Fondée en pleine guerre de libération nationale, l’Union générale des travailleurs algériens (UGTA) célèbre son 70ᵉ anniversaire dans un contexte marqué par de profondes mutations économiques et sociales. Acteur incontournable du dialogue social, le syndicat continue de défendre les droits des travailleurs face aux défis du marché du travail et aux réformes engagées par les autorités.
L’Union générale des travailleurs algériens est l’un de ces symboles liés à l’histoire de l’Algérie. Ce n’est pas seulement une organisation syndicale, mais une partie du parcours d’un peuple qui a refusé de vivre dans l’humiliation et sous la domination de l’ennemi. Les Algériens ont voulu construire leur avenir par leurs propres efforts, malgré les difficultés. Aujourd’hui, l’Algérie célèbre l’anniversaire de la création d’une organisation qui a joué un grand rôle dans le recouvrement de cette liberté.
L’UGTA a été fondée le 24 février 1956 pendant la période de la colonisation française, à un moment où la révolution de libération était à son apogée. Sa création s’est faite avec le soutien du Front de libération nationale afin de rassembler les travailleurs algériens dans une seule organisation syndicale nationale. Son rôle ne se limitait pas à la défense des droits matériels et sociaux des travailleurs, mais visait aussi à diffuser la conscience nationale et à soutenir la lutte pour la libération de l’Algérie.
Le militant Aïssat Idir a été l’un des principaux fondateurs de l’UGTA. Il a été élu premier secrétaire général en 1956 et reste l’une des figures historiques qui ont lié le travail syndical à la lutte nationale. Il a également été arrêté en raison de son activité politique et syndicale durant cette période difficile.
Bien que les autorités coloniales aient interdit l’activité de l’UGTA en mai 1956, l’organisation a continué à travailler dans la clandestinité. Son rôle s’est particulièrement illustré lors de la célèbre grève des huit jours en 1957, qui a marqué un moment important de l’histoire de la révolution algérienne et a montré l’unité du peuple autour de la cause de l’indépendance.
Après l’indépendance, l’UGTA est devenue un partenaire social essentiel dans la construction de l’État algérien. Elle a élargi son activité à plusieurs secteurs professionnels, notamment l’énergie et la pétrochimie, ainsi que la fonction publique, l’industrie, le transport, la santé et l’éducation.

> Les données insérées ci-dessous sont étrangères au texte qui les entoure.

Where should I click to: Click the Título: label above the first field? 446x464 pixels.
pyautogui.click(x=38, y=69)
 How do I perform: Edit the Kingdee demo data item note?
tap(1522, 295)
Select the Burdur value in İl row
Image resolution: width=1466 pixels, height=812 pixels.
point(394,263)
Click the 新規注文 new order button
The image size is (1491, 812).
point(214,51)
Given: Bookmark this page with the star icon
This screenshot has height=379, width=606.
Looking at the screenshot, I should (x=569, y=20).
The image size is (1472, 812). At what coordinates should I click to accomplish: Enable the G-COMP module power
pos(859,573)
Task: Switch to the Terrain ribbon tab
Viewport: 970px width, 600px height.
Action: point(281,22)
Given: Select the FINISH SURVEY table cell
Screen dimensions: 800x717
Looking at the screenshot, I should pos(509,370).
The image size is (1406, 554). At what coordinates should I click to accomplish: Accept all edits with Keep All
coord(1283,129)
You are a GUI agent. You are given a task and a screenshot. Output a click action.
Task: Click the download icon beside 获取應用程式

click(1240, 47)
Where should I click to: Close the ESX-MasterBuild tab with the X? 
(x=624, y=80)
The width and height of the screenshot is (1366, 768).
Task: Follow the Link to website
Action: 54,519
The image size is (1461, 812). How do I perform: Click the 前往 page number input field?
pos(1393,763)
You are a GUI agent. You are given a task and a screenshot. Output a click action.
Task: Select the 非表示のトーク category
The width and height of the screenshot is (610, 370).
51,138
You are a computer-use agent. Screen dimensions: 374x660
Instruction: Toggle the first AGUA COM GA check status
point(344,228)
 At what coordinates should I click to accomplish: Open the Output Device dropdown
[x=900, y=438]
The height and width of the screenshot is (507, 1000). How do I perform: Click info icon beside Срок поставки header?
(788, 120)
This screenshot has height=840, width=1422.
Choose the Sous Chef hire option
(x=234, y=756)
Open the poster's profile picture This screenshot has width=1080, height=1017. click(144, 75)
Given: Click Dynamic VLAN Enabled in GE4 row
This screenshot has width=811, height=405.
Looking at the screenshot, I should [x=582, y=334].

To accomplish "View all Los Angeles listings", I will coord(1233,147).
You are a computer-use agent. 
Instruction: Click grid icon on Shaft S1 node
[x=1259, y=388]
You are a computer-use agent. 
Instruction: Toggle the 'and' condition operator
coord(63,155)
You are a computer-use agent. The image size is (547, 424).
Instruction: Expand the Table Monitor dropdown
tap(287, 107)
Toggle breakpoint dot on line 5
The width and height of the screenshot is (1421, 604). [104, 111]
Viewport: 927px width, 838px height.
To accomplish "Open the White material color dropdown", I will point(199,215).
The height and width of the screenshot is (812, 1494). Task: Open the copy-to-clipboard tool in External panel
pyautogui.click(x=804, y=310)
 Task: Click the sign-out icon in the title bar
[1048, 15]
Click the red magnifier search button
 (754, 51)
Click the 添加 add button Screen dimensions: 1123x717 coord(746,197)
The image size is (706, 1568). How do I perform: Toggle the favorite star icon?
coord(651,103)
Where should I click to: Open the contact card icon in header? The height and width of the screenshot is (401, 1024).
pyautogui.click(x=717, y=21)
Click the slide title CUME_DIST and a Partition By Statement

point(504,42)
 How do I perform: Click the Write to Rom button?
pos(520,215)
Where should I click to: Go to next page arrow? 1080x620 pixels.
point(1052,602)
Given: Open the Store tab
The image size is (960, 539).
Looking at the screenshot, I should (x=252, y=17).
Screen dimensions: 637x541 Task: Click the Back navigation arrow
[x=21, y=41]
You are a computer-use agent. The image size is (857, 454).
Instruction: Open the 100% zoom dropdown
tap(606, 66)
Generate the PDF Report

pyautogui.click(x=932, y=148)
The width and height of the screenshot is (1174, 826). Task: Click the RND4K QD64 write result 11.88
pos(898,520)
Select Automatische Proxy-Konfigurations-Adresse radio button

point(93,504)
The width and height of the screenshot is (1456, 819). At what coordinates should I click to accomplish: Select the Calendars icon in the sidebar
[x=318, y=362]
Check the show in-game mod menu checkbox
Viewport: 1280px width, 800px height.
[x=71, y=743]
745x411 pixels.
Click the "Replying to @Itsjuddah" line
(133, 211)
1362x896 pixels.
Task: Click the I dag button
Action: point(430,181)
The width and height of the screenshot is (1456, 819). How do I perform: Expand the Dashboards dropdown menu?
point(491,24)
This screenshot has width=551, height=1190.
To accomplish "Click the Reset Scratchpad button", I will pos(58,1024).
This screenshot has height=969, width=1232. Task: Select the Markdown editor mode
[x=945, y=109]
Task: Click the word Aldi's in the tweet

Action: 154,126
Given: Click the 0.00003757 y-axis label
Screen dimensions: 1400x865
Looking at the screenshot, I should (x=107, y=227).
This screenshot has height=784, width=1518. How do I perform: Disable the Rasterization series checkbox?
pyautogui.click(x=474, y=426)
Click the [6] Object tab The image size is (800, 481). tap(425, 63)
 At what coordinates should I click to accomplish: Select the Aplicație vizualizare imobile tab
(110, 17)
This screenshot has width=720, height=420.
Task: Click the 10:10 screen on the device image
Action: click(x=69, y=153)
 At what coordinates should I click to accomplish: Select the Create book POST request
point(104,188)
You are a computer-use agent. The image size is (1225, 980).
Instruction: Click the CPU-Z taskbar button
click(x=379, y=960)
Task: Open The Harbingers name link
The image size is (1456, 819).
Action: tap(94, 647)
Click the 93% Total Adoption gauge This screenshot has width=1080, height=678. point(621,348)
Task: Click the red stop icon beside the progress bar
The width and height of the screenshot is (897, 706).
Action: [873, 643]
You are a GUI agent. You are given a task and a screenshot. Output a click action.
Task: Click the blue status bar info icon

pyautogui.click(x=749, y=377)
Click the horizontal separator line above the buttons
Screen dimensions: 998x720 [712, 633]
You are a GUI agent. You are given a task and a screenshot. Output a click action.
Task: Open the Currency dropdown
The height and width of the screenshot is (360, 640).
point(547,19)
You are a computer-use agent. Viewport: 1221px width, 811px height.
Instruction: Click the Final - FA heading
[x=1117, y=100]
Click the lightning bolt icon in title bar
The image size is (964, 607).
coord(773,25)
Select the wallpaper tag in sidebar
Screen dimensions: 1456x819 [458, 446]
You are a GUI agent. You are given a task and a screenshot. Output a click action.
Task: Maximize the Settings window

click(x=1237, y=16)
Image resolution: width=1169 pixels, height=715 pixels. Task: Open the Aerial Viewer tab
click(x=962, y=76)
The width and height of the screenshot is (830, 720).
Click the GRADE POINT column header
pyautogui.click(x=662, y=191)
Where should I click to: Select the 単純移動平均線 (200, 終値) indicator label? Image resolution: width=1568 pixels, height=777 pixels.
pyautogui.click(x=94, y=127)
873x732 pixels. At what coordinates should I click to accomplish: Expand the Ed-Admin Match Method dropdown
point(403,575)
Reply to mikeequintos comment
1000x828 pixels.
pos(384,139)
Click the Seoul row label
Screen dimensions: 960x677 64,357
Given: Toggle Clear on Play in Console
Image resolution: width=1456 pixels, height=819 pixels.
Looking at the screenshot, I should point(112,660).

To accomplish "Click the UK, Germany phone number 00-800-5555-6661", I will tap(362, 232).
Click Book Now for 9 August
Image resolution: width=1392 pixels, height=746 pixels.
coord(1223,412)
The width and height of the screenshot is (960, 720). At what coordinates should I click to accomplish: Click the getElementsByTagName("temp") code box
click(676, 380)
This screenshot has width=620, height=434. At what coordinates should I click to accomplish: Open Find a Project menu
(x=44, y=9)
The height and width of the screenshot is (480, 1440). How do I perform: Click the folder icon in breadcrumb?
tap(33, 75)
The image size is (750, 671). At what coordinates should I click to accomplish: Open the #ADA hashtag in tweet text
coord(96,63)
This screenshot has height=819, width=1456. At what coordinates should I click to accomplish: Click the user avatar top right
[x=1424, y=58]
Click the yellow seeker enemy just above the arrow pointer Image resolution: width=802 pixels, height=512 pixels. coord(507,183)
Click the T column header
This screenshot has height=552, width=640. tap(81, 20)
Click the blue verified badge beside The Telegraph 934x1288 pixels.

Aujourd’hui, l’UGTA compte environ 2 millions d’adhérents à travers différents secteurs, ce qui en fait la plus grande organisation syndicale en Algérie en nombre de membres, avec un réseau de fédérations et de bureaux régionaux qui travaillent pour défendre les préoccupations des travailleurs et améliorer leurs conditions professionnelles et sociales.
Le secrétaire général actuel de l’UGTA est Amar Takdjout, qui supervise la gestion de l’organisation et poursuit le dialogue social pour défendre les intérêts des travailleurs face aux changements économiques et sociaux que connaît le pays.
L’UGTA n’est pas seulement une organisation professionnelle, mais aussi une partie de la mémoire nationale algérienne. Son nom reste lié à l’histoire de la révolution et à la construction de l’État après l’indépendance.
Chaque année, l’Algérie célèbre cet anniversaire pour rappeler le rôle historique de l’UGTA dans la défense des travailleurs et pour honorer les sacrifices de ses premiers dirigeants qui croyaient que la force d’un pays commence par l’organisation et l’unité de ses travailleurs.